Passage provided -
::::::

Complex music suggestions to help develop a baby's ear?
September 17, 2018 9:30 PM   Subscribe

Inspired by this post about developing perfect pitch and musicality in a child by playing complex music during their window of language acquisition- can you suggest complex music that might help?

I'm going to make a YouTube playlist as a gift for a baby.

Seeking YouTube links to specific tracks that are:

- Complex, with unpredictable note combinations, rhythms, and harmonies.

- Kid-appropriate (so no rough language, and prefer to avoid startling/unpleasant modulations in volume).

- Any genre is good- jazz- especially improvised, classical, music from non-Western traditions, pop, bring it on.

I'd also welcome any other thoughts on this theory that you may have. Thanks!
posted by pseudostrabismus to Media & Arts (19 answers total) 4 users marked this as a favorite
 
I have perfect pitch and great relative pitch and I'm great at intervals, harmonic sequences, etc. I ended up not going to conservatory for reasons that aren't relevant to you, but I was raised on classical music (mostly Tchaikovsky and J. S. Bach) and, because my dad really liked her music, Anne Murray (country).

I will note that perfect pitch is, in my lived experience, really much more of a curse. For example, I'm "tuned" to concert A = 440 Hz and equal temperament (I had seven years of piano lessons starting in 1st grade). Music played to other tuning will mess me up if I have to follow along with the score because I'm trying to reconcile the pitch that I'm hearing with the pitch that the sheet music is telling me in my personal tuning, and if there's a discrepancy, I get hung up trying to transpose in real time. In all my years of music lessons (piano, classical guitar, viola, composition), *relative pitch* was 100% more useful. It's very, very rare that perfect pitch is of particular use in a way that couldn't be replicated by relative pitch and a strong ability to identify intervals.

I didn't have the same musical environment for my own daughter, but I played music for my daughter all the time. My husband is terrible at pitches (he cannot sing in tune to save his life). I was curious to see what would happen. (I don't care one way or another how musical my daughter is, so long as she's happy.) She's fourteen now. She's a little better than my husband, but not especially musical. I exposed her to my musical endeavors (mostly composition and occasionally playing instruments) and gave her the opportunity to play around on a keyboard if it interested her. It did not particularly interest her. She can sing sort of in tune, but she's not pursuing music, and she's perfectly happy bopping along to Linkin' Park or Hamilton and that's fine with her and fine with me. On the other hand, she draws several hours a day, including really fabulous dragons. :)

::::::

Dataset content -

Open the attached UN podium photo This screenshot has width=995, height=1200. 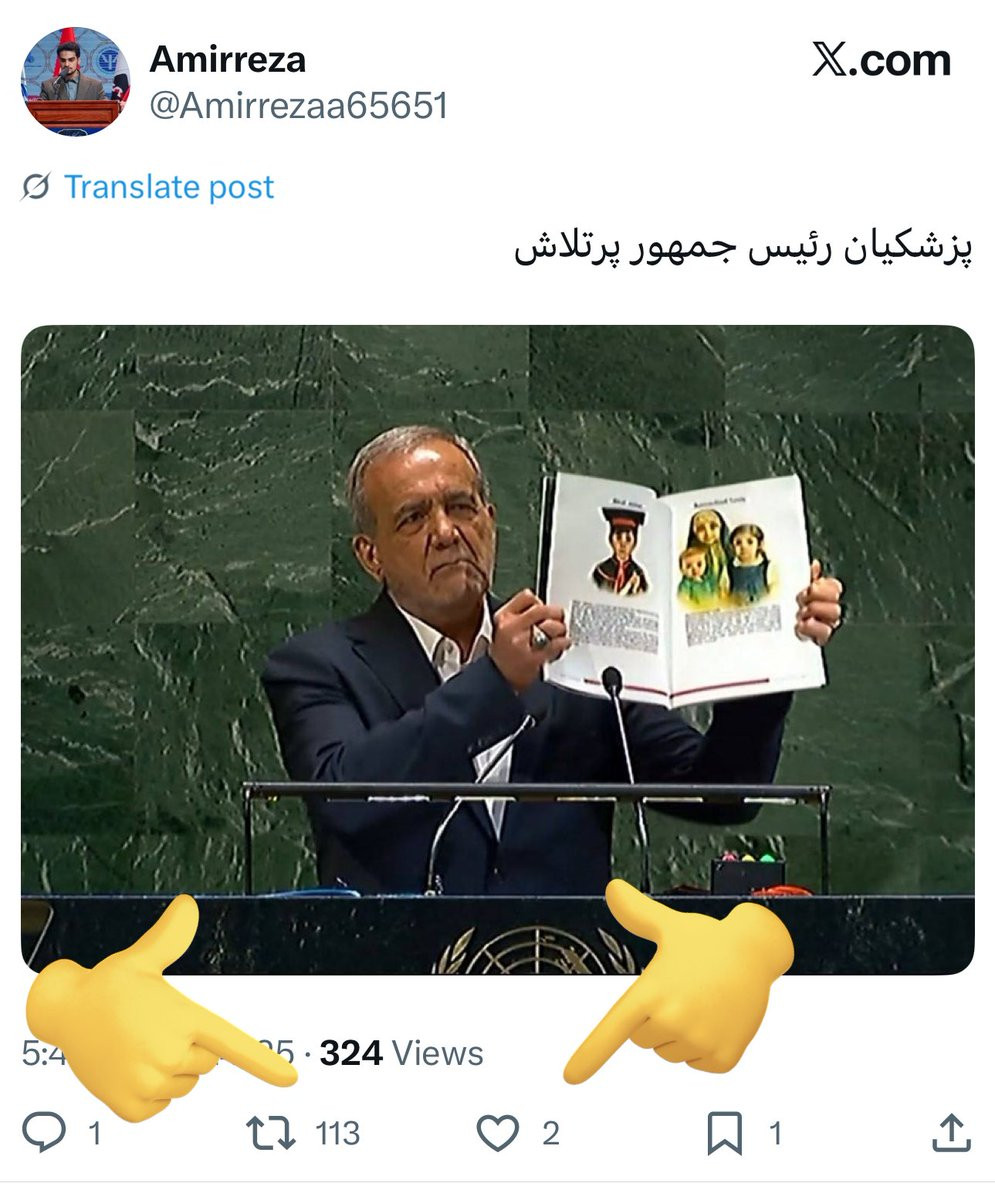click(497, 650)
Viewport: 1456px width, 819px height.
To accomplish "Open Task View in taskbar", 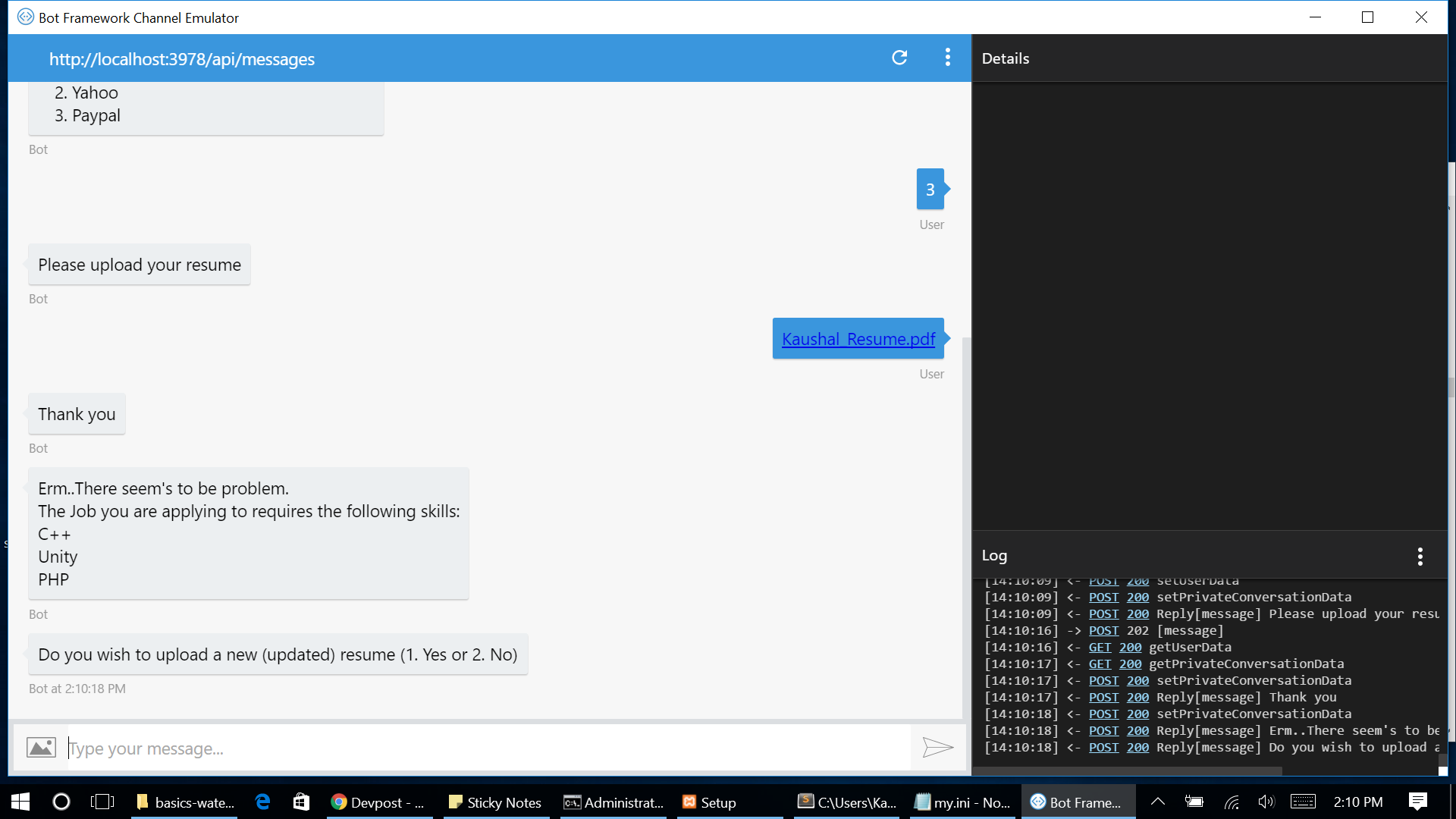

::::::

Your tasks -
[a] In the forum thread about complex music for a baby's ear, what tuning does the answerer with perfect pitch say they are "tuned" to?
[b] Carry on the forum thread about complex music for a baby's ear, picking up after its final sentence.

Responses for each task -
[a] Concert A = 440 Hz and equal temperament.

[b]
I guess the short version is you can do all this, but I wouldn't count on it guaranteeing perfect pitch or musicality if the interest or inclination just isn't there. My kid sister is younger by two and a half years, and grew up in essentially the same musical environment. She does not have perfect pitch. Her relative pitch is decent but not as good as mine. She's more musical than my husband and my daughter (she can hold a tune, played clarinet and piano for a few years), but she abandoned pursuit of music after high school and never got into composition. There's no harm in musical exposure--as long as kiddo is having fun and not feeling pressured, that's what really matters--but if there were some guaranteed way to inculcate this stuff we would know it by now.
posted by yhlee at 10:56 PM on September 17, 2018 [7 favorites]


Oh, and also on perfect pitch being a curse: it destroys my ability to enjoy a lot of music that other people seem to enjoy just fine. First-year string players are really terrible (I learned to play in-tune very quickly in middle school orchestra, but...). I have a policy of refusing to listen to a cappella groups unless they are Carnegie Hall good, because it's just...I just can't. :] Just so you know!
posted by yhlee at 11:04 PM on September 17, 2018 [4 favorites]


Don't be concerned about developing "perfect" pitch but go for relative pitch as noted above. It's better to recognize the intervals between notes (minor third, perfect fifth, etc) rather than instantly recognizing a note as B-flat or F-sharp, etc. The western musical system is not something absolute but has grown over a very long period of time. It is a standard now to tune to A 440 (as in 440 hz) but hundreds of years ago, that A would have been tuned to a slightly slower frequency, like 432hz, thus sounding flat to someone with perfect pitch now. Does that mean Mozart was out of tune? Absolutely not, because the intervals between notes still would have been the same.

But all of that is regarding the western tuning standards. There are many musical systems developed all over the world which divide an octave (the distance between like notes which is literally double the frequency, like A 440 and A 880). There are an infinite number of possible notes within an octave and so those systems have a very different sound to someone who is only familiar with western tuning. It's simply a different flavor and is not wrong.

If you want your child to learn to sing and play in tune, it's really about being able to match the sounds they hear and how it feels when they lock into the same frequency. Then later, being able to harmonize.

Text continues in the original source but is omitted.